本当にあった怪談話
それはおよそ10年前の暑い夏、山陰のとある街に出張に行った時のことです。
私が駅改札を抜けるのを待っていたかのように雨が降り出し、空が急激に暗くなり始めました。
雨宿りも兼ねて夕方近くのアポの時間までどこかで時間を潰さなければならない私はとりあえず、駅から近くの唯一のビルでしょうか、古い朽ち果てそうなデパートで涼むことにしました。
そのデパートは昭和30年代から40年代後半に建てられたような佇まいで、ひと気のない暗いフロアーには調子外れのBGMが流れます。
ひとまず5階建のビルの2階フロアーにある書店で立ち読みをして時間を潰しましたが、それもにも飽きてしまった私は書店前にあったエレベーターで上まで行ってみようと考えました。

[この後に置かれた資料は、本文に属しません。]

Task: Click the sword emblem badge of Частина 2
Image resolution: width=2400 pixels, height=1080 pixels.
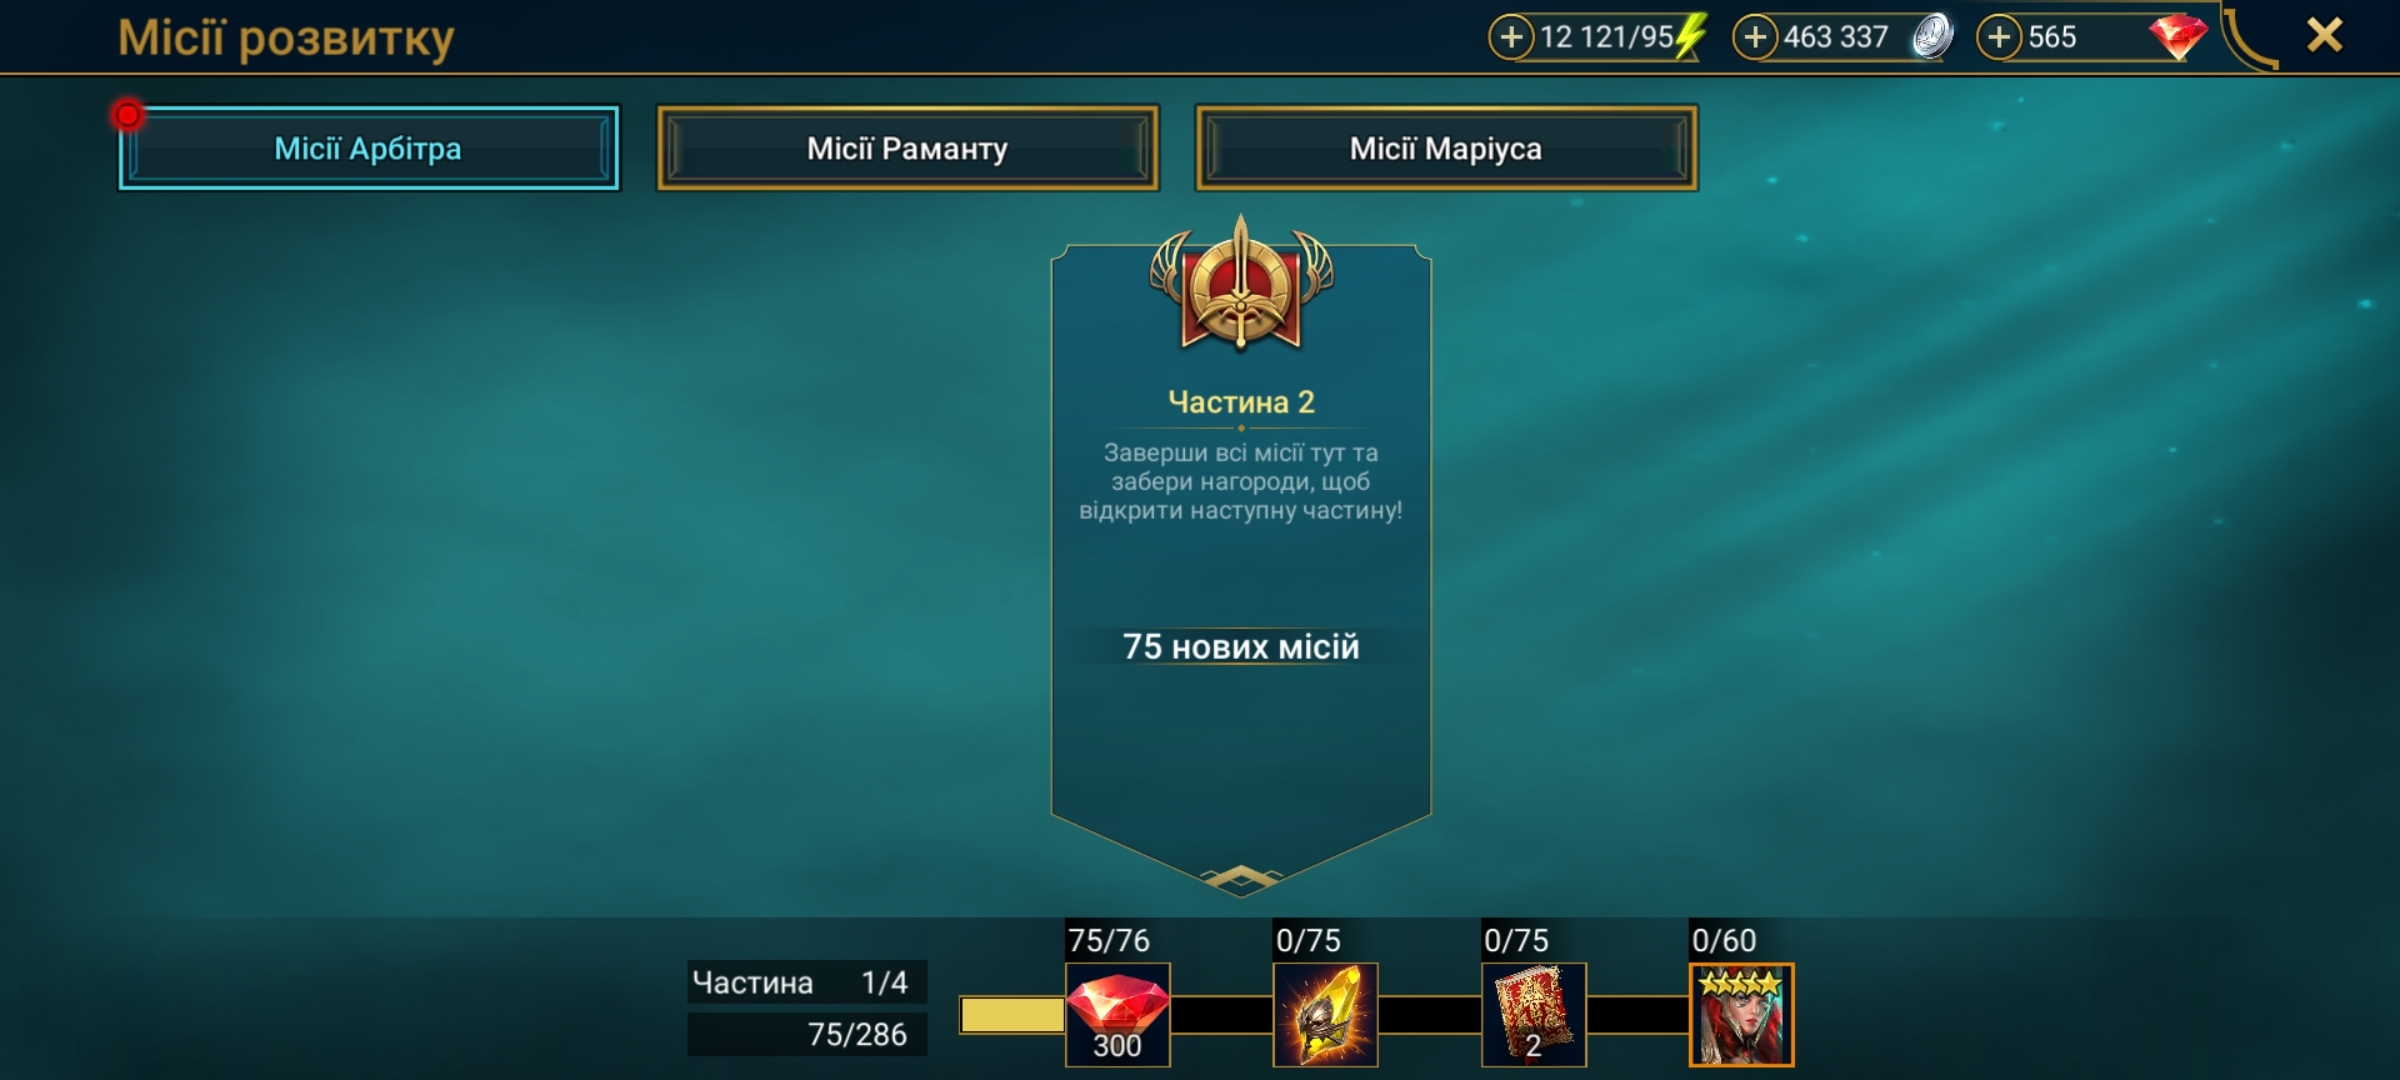Action: click(1241, 286)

エレベーターは2基あり、ひとつは点検中のようで転落防止に置かれた黄色いバリケードの後ろには、エレベーターのドアが開いており黒い深い闇が見えています。
もう1基の稼働中のエレベーターを待つのですがなかなか動きそうもありません。
2階のエレベーターホールには私のほかに、70代半ばのおばあちゃんとその娘さん(たぶん40歳後半)、女子高生二人組、デパートのテナントさんが2~3名、そして小学校低学年の女の子と幼稚園の女の子の手を引いたお母さんがいます。お母さんは長い髪で顔が良く見えません。

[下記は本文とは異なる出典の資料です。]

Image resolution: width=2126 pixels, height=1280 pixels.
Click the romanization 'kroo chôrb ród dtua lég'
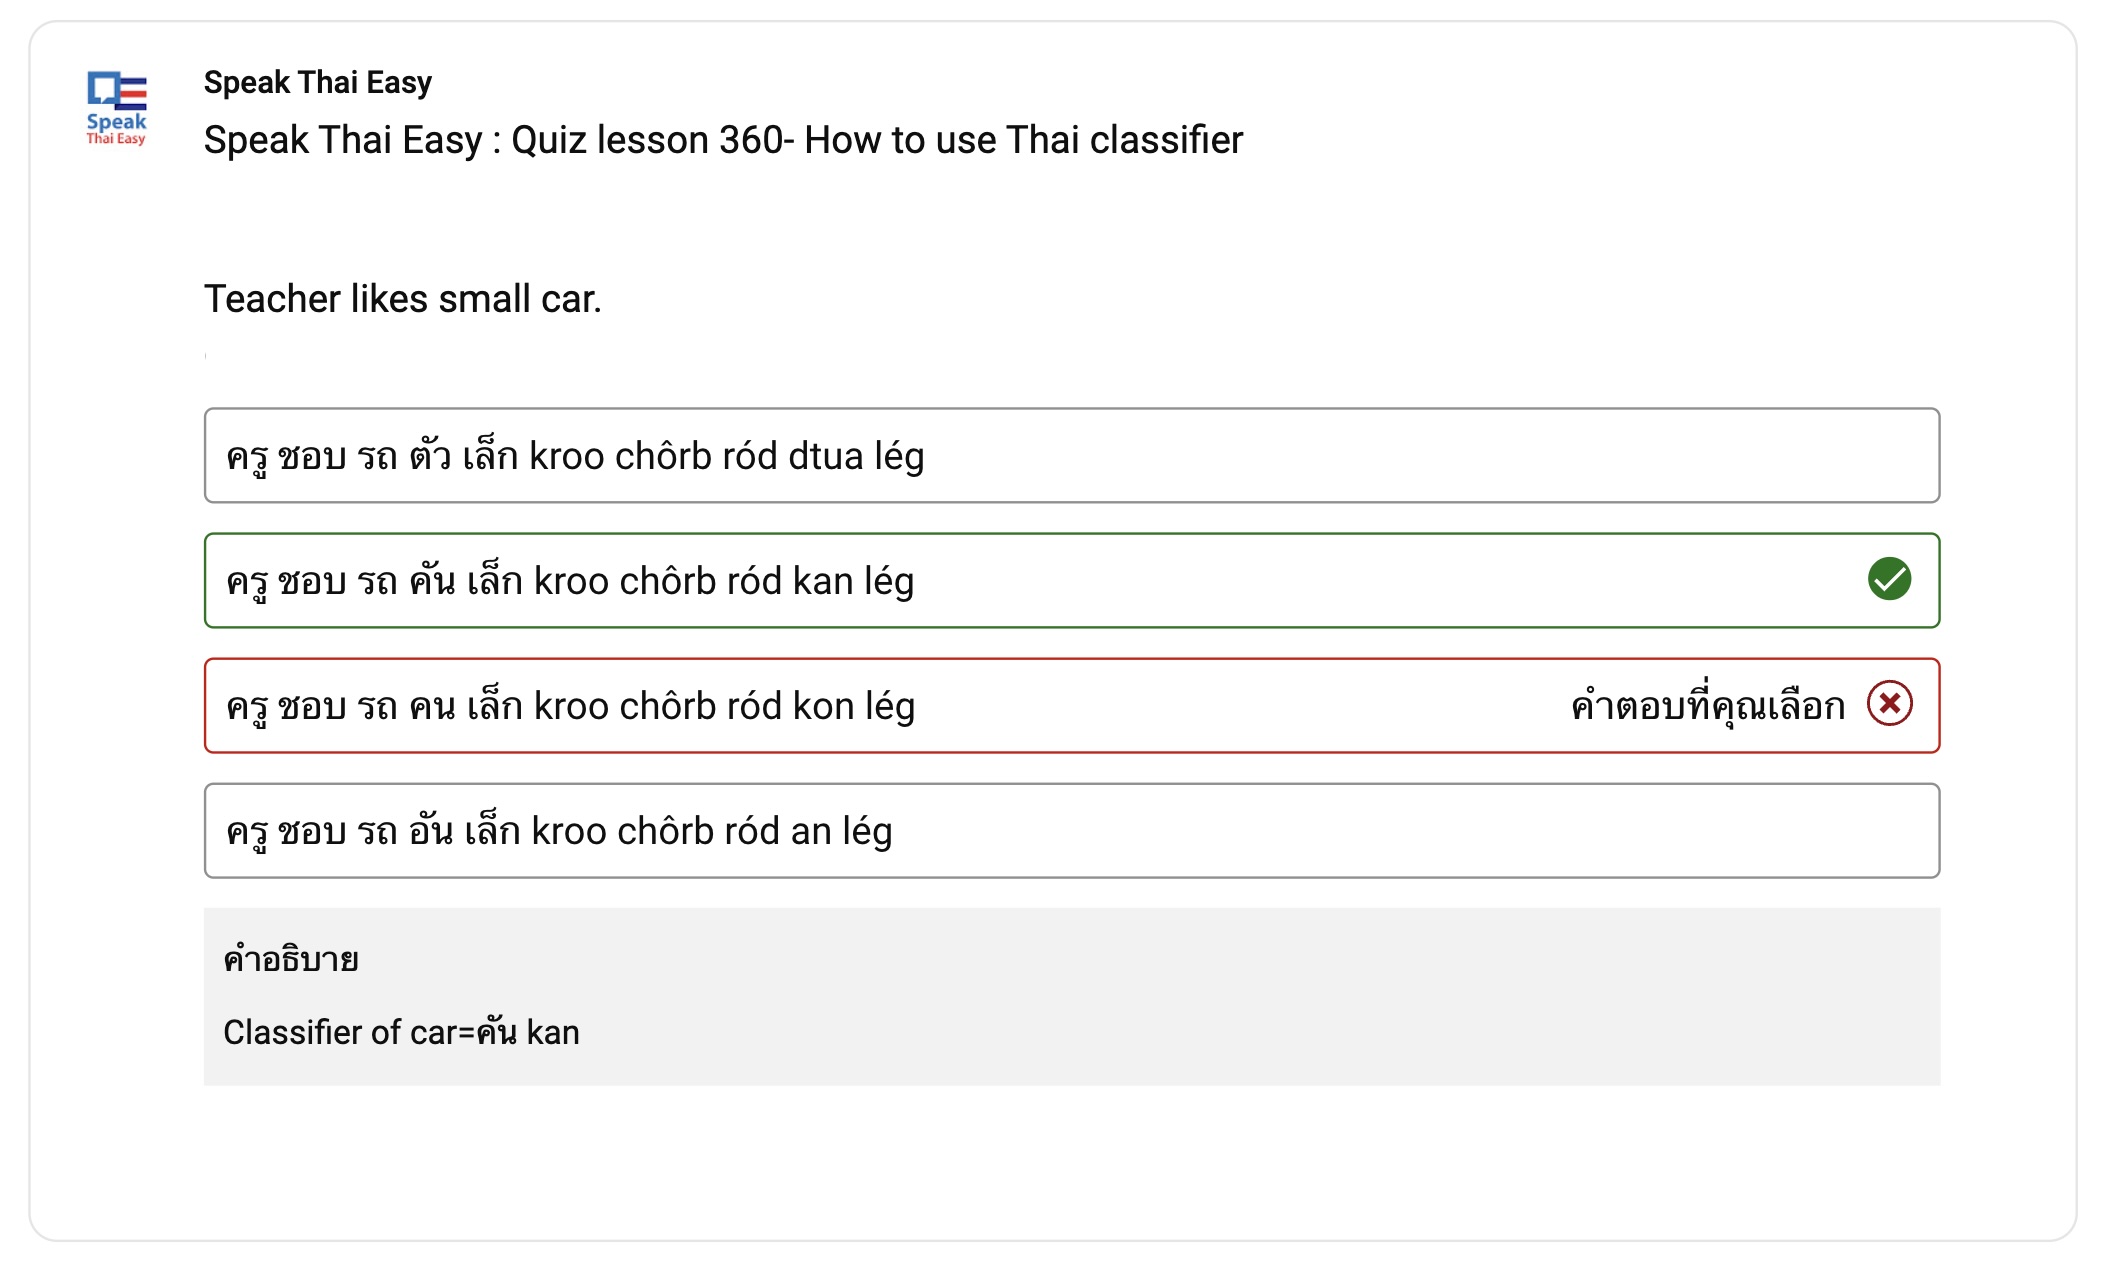(x=727, y=456)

子供たちは大人しくエレベーターが来るのを待っています。 と、その時点検中のはずのエレベーターが突然動き出したのです。
でも、エレベーターの扉は開いたままです。
エレベーターを昇降させる太く古そうなワイヤーがギシギシと嫌な音で軋みはじめ、エレベーターの箱がガタガタと音を立ててゆっくりと上がってきます。

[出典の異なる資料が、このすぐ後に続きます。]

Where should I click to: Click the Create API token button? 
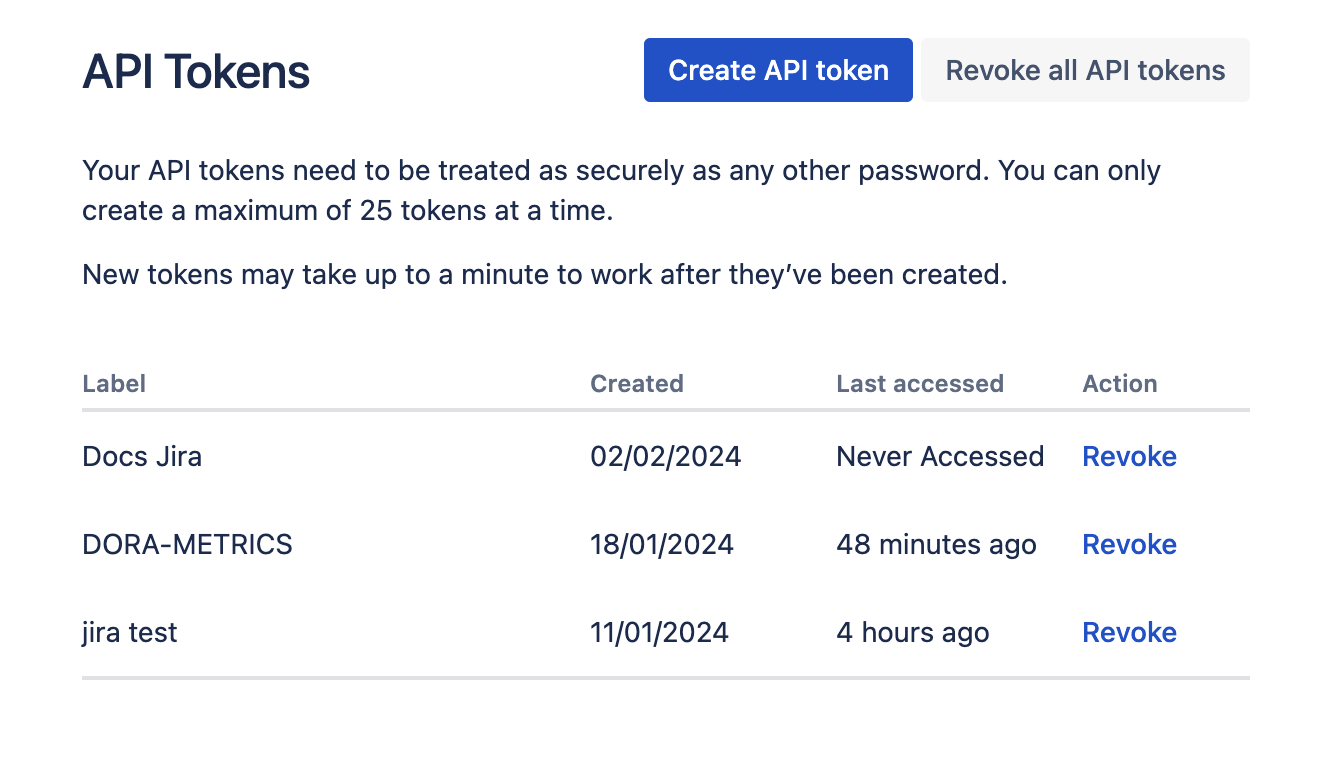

そして突然ガタッと大き揺れて途中で止まってしまいました。
黒い深い闇をみると、その箱は十分に登りきらずに箱の屋根の部分が丁度エレベーターの床辺りの場所で動かなくなってしまいました。
ハコはガタガタと音を立てワイヤーはキーキーと泣いていてまるで誰かを呼んでいるようです。
と突然、ふたりの女の子の手を引いたお母さんが黄色いバリケードを横に滑らせて、その隙間から3人でゆっくりとまるで普通のエレベーターに乗るかのように、箱の屋根に乗ってしまったのです。
え?何?間違ったのか?危ないよと思い私は慌ててその親子を引き戻そうとエレベーターに駆け寄ったのですが、私の前でドアは閉じて、3人の親子を載せたハコは上へ登っていったのです。
ビックリした私と一緒に驚いて悲鳴を上げたのはおばあちゃんとその娘さん。
他の人達は何故悲鳴を上げたのかが理解できません。
私とふたりは眼を合わせて「今、見えたよね?」と無言で語りました。
怖くなった私はもう階上へ進むことなく階段を駆け下り早々にデパートを出たのでした。